Bearing such critiques in mind, we want to question how the postcolonial field may indeed still be haunted by its colonial legacies. This includes, but is not limited to, the continuance of Eurocentrism and the dominance of the West and its academic institutions in the production of knowledge as well as the perseverance of dichotomies such as margins/center that neglect experiences outside such binaries. We want to ask: How can we, as emerging scholars, productively work within a postcolonial framework going forward? More importantly, (how) can we change, evade, or circumvent such systems of knowledge production by drawing, for instance, on digital spaces not confined and hidden away behind paywalls?
We encourage research that broadens the scope beyond the literary to include wider popular cultural productions, such as film, tv series, popular fiction, comics, and video games. Moreover, while presentations will be held in English, we want to also encourage submissions that feature research engaging with material beyond the Anglophone. In doing so, we hope to spark conversations across generic, linguistic, and disciplinary boundaries to highlight the ways in which materials from all regions of the world engage with the haunting presence of (settler) colonialism and imperialism.
We welcome papers both on and beyond the following topics:
- haunted communities, spaces, and landscapes
- temporal distortions, including time travel, memory displacement, or consideration of the haunting in the past, present, and future
- (collective) memory, postmemory and trauma
- the Gothic
- ecogothic and environmental hauntings
- queer hauntings
- embodiment, corporality, and spectrality
- the uncanny and the weird
- life, death, and undeath
- spiritual, mythological, and magical hauntings
- sociological hauntings (e.g., class, gender, racial inequalities)

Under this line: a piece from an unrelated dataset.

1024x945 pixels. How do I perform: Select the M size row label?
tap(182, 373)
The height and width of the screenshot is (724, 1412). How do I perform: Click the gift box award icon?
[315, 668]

- colonial and imperial hauntings
Interested postgraduate students and early career researchers are encouraged to send abstracts for 20-minute-long presentations (ca. 300 words + 5 keywords) and a short bio note (ca. 100-150 words) to postcolonialnarrations@g-a-p-s.net by May 19, 2024. We will send out acceptance emails and further info by the end of June.
The conference, organized by Nadine Ellinger, Danica Stojanovic, Corvin Bittner, Georgette Bentu, and Eva Krannich will be held in person at the University of Augsburg on September 6-7, 2024. Single events or panels may be held in a hybrid form if necessary.
Works Cited:
Ahmed, Sara. The Cultural Politics of Emotion. Edinburgh UP, 2004.
Blanco, María del Pilar, and Esther Peeren. “The Spectral Turn / Introduction.” The Spectralities Reader: Ghosts and Haunting in Contemporary Cultural Theory, edited by Blanco and Peeren, Bloomsbury Academic, 2013, pp. 31-36.
Cameron, Emilie. “Indigenous Spectrality and the Politics of Postcolonial Ghost Stories.” Cultural Geographies, vol. 15, no. 3, 2008, pp. 383-93.
Goellner, Sage. French Orientalist Literature in Algeria – Colonial Hauntings. Lexington, 2018.
Grosfoguel, Ramón. “Preface.” Review (Fernand Braudel Center), vol. 29, no. 2, 2006, pp. 141-42.
Joseph-Vilain, Mélanie, and Judith Misrahi-Barak. Introduction. Postcolonial Ghosts / Fantômes post-coloniaux, edited by Mélanie Joseph-Vilain and Judith Misrahi-Barak, Presses Universitaire de la Méditerranée, 2009, pp. 13-26.